The production and use of liquid coal fuels releases more than twice the carbon pollution as conventional fuels.  Even if some of the carbon pollution from the production process is captured and disposed, the fuel could still result in more pollution than conventional fuels.  There are also the severe environmental impacts from coal mining, which include habitat loss, groundwater contamination and mountaintop removal. 

The bill extends the tax credit provided by Sections 6426 and 6427 of the federal tax code.  While fuels qualifying for the credit have to come from production facilities that capture and dispose of 75% of their carbon pollution, that’s not enough to bring emissions down to parity with conventional fuels. 

Moreover, this incentive is intended to commercialize a fundamentally flawed technology.  Once commercialized, there is little evidence that the next generation of plants will perform any carbon and capture at all.  See NRDC’s liquid coal fact sheet provides more information about the problems of liquid coal.

Corn Ethanol

The bill includes a one-year extension of the Section 40 corn ethanol tax credit.  The corn ethanol lobby went into this year demanding a 5 year extension of this credit (officially called the volumetric ethanol excise tax credit or VEETC). 
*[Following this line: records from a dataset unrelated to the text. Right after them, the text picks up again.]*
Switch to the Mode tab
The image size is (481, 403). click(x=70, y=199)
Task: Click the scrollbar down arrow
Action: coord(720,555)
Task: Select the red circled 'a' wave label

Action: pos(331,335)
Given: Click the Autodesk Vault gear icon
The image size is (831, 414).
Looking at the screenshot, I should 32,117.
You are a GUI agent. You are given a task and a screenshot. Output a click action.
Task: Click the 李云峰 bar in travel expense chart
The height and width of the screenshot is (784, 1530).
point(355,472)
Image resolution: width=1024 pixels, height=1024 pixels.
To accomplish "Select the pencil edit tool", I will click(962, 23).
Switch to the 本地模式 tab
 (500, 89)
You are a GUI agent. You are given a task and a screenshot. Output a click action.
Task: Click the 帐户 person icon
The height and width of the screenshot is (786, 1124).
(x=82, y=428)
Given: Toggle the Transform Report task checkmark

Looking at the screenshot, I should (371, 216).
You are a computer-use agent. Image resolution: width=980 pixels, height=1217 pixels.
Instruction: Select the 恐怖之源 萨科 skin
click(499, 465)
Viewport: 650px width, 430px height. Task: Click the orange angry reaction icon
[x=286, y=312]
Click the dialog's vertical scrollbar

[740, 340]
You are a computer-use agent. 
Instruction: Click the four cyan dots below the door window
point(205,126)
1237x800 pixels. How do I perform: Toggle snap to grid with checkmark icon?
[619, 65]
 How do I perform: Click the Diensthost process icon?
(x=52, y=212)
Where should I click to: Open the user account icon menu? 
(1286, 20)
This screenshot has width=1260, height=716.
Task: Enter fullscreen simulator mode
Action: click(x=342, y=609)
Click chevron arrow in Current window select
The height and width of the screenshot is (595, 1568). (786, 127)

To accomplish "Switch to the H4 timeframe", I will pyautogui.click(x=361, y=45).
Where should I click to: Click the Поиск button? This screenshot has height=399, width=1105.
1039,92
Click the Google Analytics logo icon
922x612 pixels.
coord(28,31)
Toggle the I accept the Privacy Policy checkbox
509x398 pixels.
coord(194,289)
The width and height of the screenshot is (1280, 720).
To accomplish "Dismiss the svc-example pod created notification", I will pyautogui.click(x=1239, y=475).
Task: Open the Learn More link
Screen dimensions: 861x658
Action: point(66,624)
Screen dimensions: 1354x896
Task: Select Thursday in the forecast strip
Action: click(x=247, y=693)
The Senate and President Obama have seen fit to say no and only offer a one-year extension.  This will save tax payers $25 billion. But this is still a huge waste of tax payer dollars. Ending the tax credit now would save an additional $6 billion. Reducing the tax credit by 20% would save $1.25 billion.  Saying no to 5 years is a start, but Congress should go further and end this wasteful, environmentally harmful handout.  Sending 70 cents of every renewable energy dollar to oil companies to use ethanol defies common sense.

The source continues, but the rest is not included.